Text segment:
■ ■ ■ ■ ■

26 Jan 00 - 03:21 AM (#168485)
Subject: Lyrics Req. Hambone
From: Night Owl

This song has been in my head all week and WON'T leave until I get it right!!!! Think I'm missing lines, verses. Anyone know its origins....who wrote..performed...recorded it and when?? I remember and can do the "body drumming" ok....not sure if the lyrics I remember so far are accurate either. Any corrections/additional info is GREATLY appreciated!!! What I have so far is:

Hambone, hambone, have you heard
Momma's gonna buy you a mockingbird
and if that mockingbird don't shine
Momma's gonna buy you a bottle of wine
and if that bottle of wine gets broke
momma's gonna buy you a nanny goat
and if that nanny goat runs away
momma's gonna slap your boom-te-yea
hambone, hambone

Seems to me the song is much longer...and YES...I did check the DT...and Forum...found reference to "Willie Hambone Newbern" wondering if he's the author????????

■ ■ ■ ■ ■

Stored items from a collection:

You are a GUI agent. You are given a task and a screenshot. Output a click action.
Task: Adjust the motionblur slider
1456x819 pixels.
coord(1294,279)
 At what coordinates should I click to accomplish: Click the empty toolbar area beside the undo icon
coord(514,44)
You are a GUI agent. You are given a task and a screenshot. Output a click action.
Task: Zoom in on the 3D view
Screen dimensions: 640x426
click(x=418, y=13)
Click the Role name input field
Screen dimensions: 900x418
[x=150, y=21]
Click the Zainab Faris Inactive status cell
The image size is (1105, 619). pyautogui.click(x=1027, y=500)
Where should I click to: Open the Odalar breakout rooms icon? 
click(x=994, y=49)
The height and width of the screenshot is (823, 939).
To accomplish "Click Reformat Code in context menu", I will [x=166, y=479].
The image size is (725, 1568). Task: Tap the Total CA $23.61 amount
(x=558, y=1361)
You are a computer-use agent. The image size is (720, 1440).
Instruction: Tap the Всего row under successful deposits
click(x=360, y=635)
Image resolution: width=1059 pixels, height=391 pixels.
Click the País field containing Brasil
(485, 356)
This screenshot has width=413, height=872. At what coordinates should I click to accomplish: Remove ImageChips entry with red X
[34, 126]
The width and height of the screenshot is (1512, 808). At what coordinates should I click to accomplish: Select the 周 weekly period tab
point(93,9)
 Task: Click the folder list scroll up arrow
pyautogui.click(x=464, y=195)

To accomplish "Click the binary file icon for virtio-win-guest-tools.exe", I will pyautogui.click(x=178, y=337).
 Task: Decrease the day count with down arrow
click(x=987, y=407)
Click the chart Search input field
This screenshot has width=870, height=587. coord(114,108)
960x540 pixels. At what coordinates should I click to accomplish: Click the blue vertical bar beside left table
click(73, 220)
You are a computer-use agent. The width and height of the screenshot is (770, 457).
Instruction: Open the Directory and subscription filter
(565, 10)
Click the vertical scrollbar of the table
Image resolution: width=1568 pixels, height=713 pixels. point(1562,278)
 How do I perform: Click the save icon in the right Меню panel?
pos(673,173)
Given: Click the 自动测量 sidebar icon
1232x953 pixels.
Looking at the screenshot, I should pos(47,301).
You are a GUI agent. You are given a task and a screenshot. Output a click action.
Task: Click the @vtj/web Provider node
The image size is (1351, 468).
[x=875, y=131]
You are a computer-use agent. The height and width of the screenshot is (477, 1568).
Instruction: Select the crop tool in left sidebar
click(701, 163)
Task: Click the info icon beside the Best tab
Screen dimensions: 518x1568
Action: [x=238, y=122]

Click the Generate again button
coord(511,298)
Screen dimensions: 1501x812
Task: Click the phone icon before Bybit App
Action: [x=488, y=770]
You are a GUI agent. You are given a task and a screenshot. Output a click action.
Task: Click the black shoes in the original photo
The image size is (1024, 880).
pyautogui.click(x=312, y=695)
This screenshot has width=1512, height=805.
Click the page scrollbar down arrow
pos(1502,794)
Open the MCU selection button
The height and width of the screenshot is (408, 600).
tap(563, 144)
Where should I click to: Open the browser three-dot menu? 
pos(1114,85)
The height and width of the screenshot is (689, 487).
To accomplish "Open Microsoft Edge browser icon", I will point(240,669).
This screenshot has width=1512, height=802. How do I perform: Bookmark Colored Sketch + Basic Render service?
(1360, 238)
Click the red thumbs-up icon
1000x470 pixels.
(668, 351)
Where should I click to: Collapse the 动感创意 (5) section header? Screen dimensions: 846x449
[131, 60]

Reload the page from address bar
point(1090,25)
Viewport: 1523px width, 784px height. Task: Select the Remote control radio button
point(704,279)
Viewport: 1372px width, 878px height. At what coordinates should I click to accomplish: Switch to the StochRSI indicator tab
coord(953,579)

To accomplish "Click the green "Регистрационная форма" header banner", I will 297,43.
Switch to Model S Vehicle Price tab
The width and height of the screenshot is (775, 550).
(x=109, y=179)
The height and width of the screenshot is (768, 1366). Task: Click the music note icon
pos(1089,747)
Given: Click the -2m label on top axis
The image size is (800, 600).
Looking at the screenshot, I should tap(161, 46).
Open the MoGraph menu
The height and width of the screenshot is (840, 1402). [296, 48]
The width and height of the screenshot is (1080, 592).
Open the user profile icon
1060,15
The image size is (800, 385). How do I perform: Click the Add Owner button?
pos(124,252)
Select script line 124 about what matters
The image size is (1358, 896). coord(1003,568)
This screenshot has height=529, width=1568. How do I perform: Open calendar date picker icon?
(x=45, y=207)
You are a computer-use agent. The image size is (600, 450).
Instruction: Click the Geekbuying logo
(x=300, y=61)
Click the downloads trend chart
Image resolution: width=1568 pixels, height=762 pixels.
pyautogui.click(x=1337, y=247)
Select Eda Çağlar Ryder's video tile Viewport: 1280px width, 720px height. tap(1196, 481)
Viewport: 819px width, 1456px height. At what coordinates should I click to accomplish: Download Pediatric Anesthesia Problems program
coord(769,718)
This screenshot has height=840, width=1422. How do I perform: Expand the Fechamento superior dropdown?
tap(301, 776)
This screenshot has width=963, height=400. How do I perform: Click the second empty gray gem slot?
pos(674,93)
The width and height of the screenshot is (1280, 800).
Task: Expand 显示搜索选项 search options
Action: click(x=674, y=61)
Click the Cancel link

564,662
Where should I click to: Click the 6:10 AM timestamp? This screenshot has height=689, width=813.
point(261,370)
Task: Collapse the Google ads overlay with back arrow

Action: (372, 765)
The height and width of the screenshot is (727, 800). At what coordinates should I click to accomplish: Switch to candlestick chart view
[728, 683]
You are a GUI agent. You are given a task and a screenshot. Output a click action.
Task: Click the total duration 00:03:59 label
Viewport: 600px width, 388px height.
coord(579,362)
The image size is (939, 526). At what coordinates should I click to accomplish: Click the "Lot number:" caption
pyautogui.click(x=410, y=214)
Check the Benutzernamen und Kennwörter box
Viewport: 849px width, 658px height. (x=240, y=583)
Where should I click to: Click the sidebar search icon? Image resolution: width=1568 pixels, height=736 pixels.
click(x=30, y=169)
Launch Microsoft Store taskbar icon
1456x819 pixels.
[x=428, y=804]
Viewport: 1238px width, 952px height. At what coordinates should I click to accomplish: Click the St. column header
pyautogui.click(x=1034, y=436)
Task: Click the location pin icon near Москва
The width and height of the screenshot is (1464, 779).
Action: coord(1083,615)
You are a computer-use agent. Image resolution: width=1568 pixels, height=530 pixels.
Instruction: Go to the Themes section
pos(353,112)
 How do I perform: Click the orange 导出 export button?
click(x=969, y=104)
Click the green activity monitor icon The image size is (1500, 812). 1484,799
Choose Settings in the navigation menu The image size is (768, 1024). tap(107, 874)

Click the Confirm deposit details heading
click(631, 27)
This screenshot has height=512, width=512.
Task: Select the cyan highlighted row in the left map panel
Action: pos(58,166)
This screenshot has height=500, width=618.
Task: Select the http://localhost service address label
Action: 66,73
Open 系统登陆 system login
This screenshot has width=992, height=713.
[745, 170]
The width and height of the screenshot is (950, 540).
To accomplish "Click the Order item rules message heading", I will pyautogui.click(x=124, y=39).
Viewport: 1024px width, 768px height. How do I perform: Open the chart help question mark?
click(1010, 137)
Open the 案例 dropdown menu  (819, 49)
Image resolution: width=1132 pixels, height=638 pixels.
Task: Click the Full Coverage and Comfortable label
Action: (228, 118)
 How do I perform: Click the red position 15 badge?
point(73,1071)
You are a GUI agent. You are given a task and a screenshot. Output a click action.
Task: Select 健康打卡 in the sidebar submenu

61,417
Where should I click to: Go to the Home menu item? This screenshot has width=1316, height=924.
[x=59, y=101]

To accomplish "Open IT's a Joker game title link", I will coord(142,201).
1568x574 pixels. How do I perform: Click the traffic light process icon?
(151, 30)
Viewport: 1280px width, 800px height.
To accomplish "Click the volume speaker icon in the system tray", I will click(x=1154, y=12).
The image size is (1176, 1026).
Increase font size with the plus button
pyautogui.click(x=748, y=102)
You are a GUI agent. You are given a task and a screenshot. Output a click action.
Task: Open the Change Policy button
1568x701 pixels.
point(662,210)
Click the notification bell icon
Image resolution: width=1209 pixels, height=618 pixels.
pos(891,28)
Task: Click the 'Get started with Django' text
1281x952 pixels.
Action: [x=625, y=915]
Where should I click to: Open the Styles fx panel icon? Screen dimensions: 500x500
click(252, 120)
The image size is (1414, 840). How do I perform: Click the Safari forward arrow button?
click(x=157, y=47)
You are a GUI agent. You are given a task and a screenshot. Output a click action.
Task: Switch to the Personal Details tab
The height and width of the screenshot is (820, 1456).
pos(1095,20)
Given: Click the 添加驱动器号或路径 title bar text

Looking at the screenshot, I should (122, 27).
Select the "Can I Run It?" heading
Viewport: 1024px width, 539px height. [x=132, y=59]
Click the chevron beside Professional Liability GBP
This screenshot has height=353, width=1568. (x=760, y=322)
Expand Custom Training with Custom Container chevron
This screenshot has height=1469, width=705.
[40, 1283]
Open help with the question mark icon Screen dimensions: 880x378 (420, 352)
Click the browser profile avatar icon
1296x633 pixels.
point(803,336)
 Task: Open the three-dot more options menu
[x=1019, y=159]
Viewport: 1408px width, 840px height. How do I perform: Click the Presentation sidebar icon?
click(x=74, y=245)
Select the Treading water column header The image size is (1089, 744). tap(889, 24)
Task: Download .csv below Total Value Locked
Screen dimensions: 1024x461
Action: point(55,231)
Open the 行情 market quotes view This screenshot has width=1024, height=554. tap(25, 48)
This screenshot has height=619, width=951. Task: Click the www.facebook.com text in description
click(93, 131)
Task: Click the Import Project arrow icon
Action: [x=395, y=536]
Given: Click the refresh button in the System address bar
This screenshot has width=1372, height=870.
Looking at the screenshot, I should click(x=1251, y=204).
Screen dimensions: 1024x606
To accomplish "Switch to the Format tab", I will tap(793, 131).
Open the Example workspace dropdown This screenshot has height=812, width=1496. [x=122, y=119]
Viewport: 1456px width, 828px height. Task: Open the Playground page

■ ■ ■ ■ ■

Short problem: Rewrite the part of the Hambone post that opens with "Hambone, hambone, have" and closes with "he's the author????????", putting "billy goat" wherever "nanny goat" appears.

Output of the exercise:
Hambone, hambone, have you heard
Momma's gonna buy you a mockingbird
and if that mockingbird don't shine
Momma's gonna buy you a bottle of wine
and if that bottle of wine gets broke
momma's gonna buy you a billy goat
and if that billy goat runs away
momma's gonna slap your boom-te-yea
hambone, hambone

Seems to me the song is much longer...and YES...I did check the DT...and Forum...found reference to "Willie Hambone Newbern" wondering if he's the author????????